Dataset lines
========================

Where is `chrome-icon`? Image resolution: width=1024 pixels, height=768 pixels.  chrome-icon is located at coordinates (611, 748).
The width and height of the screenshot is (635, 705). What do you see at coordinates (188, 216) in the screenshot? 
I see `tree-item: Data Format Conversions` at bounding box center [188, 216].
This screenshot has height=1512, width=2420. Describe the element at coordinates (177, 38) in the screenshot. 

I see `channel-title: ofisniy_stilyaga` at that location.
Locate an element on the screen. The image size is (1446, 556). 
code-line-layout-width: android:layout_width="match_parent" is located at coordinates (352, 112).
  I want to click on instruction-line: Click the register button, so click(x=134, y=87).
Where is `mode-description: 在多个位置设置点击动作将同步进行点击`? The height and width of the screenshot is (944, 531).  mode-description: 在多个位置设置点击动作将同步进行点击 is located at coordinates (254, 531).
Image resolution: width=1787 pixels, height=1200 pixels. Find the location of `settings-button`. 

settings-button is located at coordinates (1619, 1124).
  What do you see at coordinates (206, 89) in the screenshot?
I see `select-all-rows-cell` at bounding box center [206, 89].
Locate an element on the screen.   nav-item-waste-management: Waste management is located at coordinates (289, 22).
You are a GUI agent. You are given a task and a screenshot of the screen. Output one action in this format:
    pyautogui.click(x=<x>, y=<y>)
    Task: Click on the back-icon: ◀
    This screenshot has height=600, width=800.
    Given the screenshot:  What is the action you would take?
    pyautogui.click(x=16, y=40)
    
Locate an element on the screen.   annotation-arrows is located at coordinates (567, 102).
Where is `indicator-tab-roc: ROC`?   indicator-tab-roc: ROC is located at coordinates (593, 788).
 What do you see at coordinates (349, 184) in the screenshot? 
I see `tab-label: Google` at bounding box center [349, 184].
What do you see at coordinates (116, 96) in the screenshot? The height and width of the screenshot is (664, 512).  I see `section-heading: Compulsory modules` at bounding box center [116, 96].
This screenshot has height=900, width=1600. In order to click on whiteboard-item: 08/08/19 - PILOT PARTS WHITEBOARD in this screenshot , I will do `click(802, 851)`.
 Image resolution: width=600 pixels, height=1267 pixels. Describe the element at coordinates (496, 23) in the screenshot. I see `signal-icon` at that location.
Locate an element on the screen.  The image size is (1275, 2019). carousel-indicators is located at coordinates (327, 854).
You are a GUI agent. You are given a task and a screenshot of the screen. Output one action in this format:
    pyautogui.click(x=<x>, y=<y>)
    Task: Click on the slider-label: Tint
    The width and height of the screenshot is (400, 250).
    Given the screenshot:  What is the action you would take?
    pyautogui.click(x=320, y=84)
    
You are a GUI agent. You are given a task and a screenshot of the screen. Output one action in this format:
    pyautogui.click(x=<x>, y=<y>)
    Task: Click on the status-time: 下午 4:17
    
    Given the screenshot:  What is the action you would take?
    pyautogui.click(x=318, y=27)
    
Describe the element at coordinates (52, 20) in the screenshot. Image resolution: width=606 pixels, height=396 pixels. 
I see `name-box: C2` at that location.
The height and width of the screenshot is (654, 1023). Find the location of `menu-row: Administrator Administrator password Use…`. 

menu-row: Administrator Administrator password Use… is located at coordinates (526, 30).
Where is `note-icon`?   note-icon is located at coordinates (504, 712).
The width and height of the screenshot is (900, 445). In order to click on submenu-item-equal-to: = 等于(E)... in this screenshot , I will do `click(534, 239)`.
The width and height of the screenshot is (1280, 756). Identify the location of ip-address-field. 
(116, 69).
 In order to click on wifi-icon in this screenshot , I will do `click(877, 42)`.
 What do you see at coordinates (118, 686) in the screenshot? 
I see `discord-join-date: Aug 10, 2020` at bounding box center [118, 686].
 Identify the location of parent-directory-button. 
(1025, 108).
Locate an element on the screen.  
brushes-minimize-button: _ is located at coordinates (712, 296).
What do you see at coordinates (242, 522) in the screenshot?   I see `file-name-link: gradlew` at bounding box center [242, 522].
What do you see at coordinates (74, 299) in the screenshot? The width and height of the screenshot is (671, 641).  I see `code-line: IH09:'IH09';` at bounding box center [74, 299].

========================

▸ **Task goal**: Please substitute "on the screen" for "in the screenshot" in everything from the line containing "What do you see at coordinates (242, 522)" down to the end of the lines, leaving all else unchanged.

▸ **Answer space**:
What do you see at coordinates (242, 522) on the screen?   I see `file-name-link: gradlew` at bounding box center [242, 522].
What do you see at coordinates (74, 299) on the screen? The width and height of the screenshot is (671, 641).  I see `code-line: IH09:'IH09';` at bounding box center [74, 299].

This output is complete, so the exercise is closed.